Records from a collection
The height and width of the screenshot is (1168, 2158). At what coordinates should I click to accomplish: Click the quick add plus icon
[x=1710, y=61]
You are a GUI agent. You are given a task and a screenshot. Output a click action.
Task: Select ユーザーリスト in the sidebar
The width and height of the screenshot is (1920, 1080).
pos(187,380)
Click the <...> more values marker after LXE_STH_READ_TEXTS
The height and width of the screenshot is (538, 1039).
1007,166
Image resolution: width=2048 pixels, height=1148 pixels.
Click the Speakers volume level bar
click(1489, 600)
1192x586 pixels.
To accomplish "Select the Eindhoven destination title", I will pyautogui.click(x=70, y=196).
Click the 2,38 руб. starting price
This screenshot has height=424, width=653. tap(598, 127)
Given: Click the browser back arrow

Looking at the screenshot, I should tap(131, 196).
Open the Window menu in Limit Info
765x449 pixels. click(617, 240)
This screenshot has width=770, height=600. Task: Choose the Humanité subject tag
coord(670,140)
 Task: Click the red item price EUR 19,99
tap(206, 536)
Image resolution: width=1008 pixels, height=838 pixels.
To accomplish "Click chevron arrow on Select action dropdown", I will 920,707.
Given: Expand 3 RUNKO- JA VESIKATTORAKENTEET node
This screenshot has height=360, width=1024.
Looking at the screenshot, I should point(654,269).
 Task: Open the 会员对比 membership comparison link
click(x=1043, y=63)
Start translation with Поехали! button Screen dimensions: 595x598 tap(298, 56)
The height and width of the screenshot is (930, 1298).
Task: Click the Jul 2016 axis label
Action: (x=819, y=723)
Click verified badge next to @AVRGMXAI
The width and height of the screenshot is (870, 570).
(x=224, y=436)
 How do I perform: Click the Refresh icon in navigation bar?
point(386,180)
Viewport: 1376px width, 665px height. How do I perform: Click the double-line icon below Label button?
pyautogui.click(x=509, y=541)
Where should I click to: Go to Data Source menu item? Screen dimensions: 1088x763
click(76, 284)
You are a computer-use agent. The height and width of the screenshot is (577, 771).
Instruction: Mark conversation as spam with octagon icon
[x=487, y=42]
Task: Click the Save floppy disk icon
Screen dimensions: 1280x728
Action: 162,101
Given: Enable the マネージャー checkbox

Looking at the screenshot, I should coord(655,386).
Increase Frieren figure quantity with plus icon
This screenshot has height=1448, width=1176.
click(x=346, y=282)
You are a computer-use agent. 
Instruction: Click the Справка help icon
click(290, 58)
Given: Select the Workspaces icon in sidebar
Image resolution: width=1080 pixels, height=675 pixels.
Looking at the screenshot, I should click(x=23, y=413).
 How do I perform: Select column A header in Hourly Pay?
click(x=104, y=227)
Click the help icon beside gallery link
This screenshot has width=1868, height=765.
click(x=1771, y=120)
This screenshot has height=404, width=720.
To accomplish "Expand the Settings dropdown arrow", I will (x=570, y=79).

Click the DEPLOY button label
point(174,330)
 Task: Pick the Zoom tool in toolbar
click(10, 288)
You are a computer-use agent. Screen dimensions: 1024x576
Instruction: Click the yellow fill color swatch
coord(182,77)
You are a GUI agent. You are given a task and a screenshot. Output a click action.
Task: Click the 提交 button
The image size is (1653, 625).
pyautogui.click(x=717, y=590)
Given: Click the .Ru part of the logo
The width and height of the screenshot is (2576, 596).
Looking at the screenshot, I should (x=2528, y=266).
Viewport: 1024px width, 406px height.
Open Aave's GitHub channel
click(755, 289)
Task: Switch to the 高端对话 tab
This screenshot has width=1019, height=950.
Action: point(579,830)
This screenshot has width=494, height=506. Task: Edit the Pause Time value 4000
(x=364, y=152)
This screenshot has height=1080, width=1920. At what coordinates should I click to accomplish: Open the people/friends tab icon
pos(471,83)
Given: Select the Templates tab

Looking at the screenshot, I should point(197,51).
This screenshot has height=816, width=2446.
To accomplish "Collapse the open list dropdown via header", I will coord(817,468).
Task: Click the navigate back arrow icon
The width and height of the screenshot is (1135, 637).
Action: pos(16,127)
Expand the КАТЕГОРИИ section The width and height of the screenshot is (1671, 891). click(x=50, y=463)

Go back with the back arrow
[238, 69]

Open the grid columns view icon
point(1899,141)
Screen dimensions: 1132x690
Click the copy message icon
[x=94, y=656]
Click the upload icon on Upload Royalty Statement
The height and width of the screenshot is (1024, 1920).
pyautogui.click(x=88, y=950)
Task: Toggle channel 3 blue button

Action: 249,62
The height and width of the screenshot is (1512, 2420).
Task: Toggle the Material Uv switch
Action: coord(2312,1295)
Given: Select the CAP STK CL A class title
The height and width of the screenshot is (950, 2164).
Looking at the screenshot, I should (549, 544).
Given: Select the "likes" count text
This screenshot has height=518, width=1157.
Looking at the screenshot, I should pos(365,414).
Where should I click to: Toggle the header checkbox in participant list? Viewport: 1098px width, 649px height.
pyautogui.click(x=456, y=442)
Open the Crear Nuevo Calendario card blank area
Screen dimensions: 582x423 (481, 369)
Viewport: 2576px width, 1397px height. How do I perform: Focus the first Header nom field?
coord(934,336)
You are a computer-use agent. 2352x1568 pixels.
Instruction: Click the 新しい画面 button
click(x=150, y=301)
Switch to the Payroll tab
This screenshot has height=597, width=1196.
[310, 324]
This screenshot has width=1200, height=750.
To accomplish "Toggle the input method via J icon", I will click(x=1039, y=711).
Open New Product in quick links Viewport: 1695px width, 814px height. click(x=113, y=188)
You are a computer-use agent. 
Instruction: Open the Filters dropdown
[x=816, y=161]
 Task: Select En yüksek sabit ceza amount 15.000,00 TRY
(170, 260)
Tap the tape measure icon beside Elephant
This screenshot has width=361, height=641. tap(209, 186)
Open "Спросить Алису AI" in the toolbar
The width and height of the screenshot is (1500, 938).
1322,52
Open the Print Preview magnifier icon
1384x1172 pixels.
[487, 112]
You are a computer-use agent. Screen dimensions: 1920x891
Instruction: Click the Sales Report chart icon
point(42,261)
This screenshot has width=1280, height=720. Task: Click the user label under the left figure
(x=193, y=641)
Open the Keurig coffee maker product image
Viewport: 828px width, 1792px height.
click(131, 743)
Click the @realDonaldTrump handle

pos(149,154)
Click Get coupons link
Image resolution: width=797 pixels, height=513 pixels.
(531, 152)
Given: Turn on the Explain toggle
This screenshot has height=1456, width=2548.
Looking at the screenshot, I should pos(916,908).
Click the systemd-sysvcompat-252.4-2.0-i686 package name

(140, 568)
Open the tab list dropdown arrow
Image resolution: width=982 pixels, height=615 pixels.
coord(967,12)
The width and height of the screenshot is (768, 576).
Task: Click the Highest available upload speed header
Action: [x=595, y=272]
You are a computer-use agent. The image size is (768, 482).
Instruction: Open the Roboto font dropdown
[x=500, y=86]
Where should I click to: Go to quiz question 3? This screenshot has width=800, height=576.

**Problem to work on**
Reproduce the entries above between the line holding "Viewport: 1024px width, 406px height." and the line holding "pyautogui.click(x=88, y=950)", inclusive.

**Response to the task**
Viewport: 1024px width, 406px height.
Open Aave's GitHub channel
click(755, 289)
Task: Switch to the 高端对话 tab
This screenshot has width=1019, height=950.
Action: point(579,830)
This screenshot has width=494, height=506. Task: Edit the Pause Time value 4000
(x=364, y=152)
This screenshot has height=1080, width=1920. At what coordinates should I click to accomplish: Open the people/friends tab icon
pos(471,83)
Given: Select the Templates tab

Looking at the screenshot, I should point(197,51).
This screenshot has height=816, width=2446.
To accomplish "Collapse the open list dropdown via header", I will coord(817,468).
Task: Click the navigate back arrow icon
The width and height of the screenshot is (1135, 637).
Action: pos(16,127)
Expand the КАТЕГОРИИ section The width and height of the screenshot is (1671, 891). click(x=50, y=463)

Go back with the back arrow
[238, 69]

Open the grid columns view icon
point(1899,141)
Screen dimensions: 1132x690
Click the copy message icon
[x=94, y=656]
Click the upload icon on Upload Royalty Statement
The height and width of the screenshot is (1024, 1920).
pyautogui.click(x=88, y=950)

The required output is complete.